- **Material for this task**:
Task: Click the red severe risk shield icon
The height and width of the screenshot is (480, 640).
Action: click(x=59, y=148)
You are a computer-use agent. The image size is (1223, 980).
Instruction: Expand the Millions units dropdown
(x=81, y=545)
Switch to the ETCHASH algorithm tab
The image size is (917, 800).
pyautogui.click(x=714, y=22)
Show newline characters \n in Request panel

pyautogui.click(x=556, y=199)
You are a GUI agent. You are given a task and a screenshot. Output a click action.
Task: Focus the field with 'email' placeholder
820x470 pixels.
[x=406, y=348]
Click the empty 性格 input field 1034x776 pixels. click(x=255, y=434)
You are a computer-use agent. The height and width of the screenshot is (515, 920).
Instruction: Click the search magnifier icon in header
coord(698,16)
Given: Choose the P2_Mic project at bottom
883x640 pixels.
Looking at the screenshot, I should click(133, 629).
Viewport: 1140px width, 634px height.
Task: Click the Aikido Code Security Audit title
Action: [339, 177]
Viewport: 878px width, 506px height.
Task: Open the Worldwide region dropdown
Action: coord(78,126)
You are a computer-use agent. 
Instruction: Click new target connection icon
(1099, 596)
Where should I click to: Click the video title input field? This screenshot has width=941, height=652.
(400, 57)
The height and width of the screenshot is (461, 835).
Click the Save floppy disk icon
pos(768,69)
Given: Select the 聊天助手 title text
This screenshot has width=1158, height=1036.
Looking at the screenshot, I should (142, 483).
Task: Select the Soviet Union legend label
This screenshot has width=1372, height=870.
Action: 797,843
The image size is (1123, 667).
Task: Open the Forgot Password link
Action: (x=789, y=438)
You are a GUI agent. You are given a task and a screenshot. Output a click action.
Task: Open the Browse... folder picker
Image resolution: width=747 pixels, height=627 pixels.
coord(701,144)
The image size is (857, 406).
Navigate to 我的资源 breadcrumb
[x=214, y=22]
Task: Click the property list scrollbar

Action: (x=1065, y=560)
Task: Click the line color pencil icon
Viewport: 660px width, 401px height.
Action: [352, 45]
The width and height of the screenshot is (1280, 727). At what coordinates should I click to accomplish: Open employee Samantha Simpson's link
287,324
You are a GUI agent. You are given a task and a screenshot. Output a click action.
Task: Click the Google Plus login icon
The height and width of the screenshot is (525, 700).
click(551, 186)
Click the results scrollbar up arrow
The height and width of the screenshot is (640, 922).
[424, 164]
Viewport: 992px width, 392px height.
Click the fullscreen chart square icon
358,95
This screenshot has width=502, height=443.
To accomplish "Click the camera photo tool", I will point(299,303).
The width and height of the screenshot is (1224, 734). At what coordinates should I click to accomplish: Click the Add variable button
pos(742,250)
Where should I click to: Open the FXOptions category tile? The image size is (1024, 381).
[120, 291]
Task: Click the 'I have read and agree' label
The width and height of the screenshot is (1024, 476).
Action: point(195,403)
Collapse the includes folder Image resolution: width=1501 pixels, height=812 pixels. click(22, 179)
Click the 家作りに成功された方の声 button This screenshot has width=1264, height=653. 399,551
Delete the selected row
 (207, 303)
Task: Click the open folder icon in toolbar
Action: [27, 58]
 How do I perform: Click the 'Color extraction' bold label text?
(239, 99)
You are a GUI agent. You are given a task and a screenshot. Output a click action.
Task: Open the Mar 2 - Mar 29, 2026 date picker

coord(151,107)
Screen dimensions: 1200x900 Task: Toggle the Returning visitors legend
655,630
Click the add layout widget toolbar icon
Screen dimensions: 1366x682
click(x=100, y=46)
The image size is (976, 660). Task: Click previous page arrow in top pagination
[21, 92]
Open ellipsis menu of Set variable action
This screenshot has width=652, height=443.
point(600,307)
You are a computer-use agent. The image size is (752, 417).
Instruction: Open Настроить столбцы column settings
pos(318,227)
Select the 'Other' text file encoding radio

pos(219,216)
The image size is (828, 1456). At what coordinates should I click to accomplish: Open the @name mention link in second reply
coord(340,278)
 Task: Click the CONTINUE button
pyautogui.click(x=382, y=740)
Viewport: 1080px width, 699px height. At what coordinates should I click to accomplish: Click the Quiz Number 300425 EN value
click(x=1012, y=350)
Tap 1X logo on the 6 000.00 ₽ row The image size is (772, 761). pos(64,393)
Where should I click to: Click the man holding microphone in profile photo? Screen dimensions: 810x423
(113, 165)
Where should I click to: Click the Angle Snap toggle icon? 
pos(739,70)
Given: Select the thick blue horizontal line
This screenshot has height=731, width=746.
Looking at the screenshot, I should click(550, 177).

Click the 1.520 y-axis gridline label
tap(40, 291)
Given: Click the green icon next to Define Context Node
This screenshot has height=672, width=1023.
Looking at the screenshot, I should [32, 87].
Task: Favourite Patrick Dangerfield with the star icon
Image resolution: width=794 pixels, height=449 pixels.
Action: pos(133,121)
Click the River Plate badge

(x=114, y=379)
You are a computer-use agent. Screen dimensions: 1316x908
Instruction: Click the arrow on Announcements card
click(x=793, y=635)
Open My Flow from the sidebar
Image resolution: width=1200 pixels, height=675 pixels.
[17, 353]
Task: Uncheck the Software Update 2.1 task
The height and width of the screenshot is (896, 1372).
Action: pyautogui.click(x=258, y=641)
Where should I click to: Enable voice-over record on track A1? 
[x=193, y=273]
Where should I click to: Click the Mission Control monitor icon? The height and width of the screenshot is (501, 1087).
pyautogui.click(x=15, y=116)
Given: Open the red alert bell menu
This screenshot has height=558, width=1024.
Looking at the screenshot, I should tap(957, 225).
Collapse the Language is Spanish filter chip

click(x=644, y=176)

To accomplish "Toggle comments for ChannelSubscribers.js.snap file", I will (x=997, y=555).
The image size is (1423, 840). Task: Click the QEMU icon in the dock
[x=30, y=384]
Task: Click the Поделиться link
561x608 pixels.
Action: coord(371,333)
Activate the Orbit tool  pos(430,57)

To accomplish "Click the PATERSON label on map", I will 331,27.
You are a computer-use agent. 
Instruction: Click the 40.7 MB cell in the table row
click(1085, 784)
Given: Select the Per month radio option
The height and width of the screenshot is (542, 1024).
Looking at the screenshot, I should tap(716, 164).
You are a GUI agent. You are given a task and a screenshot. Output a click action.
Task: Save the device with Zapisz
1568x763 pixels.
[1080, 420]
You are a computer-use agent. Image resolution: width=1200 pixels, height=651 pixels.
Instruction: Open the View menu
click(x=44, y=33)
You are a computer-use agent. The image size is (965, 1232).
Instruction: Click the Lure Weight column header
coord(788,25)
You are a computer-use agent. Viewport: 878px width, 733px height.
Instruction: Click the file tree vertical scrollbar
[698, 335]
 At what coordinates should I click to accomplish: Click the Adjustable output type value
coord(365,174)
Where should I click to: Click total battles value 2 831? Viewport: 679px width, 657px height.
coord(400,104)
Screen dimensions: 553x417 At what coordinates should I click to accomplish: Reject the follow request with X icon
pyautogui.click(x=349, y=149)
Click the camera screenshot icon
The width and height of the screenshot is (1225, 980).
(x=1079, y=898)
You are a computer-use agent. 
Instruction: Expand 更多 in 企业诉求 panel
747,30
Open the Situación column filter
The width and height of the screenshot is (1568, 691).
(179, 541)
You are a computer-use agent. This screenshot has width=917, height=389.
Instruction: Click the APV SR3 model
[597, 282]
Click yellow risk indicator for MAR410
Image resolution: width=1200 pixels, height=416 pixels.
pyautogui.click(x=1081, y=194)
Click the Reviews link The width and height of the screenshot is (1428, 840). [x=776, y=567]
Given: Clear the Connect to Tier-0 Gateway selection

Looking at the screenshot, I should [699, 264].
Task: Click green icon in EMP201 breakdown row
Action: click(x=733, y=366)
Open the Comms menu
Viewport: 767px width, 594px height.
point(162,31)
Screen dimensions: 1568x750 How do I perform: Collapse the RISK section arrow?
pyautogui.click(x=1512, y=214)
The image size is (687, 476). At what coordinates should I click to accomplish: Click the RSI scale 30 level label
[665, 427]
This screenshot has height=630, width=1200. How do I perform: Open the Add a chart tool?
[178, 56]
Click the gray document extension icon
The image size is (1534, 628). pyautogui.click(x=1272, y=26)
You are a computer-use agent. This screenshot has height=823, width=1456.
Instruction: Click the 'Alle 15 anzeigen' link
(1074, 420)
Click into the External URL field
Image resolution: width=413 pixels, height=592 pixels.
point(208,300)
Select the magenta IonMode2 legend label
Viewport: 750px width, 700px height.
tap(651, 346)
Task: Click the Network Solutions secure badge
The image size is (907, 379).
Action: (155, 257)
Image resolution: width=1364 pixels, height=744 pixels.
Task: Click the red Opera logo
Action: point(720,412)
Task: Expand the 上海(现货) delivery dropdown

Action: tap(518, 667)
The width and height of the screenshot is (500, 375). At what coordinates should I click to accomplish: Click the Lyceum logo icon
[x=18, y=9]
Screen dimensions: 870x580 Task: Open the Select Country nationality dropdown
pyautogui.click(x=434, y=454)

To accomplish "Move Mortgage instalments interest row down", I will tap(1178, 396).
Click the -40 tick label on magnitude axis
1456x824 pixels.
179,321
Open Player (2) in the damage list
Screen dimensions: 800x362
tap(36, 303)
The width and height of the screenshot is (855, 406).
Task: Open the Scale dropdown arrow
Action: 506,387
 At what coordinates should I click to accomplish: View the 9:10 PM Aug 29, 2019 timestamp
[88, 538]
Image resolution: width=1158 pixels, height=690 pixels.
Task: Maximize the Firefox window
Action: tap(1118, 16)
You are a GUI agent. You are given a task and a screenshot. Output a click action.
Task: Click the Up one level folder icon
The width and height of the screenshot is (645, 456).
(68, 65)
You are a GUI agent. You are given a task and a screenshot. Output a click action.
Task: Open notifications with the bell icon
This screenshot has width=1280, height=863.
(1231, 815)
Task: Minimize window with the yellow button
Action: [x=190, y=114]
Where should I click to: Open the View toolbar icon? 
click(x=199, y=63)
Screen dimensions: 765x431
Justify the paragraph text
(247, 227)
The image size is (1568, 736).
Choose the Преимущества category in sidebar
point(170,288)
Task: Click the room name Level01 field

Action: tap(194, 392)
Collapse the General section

- **Try it**: In the listing above, find the lines holding the word "bell" and copy them.

- **Result for this task**:
Given: Open the red alert bell menu
Task: Open notifications with the bell icon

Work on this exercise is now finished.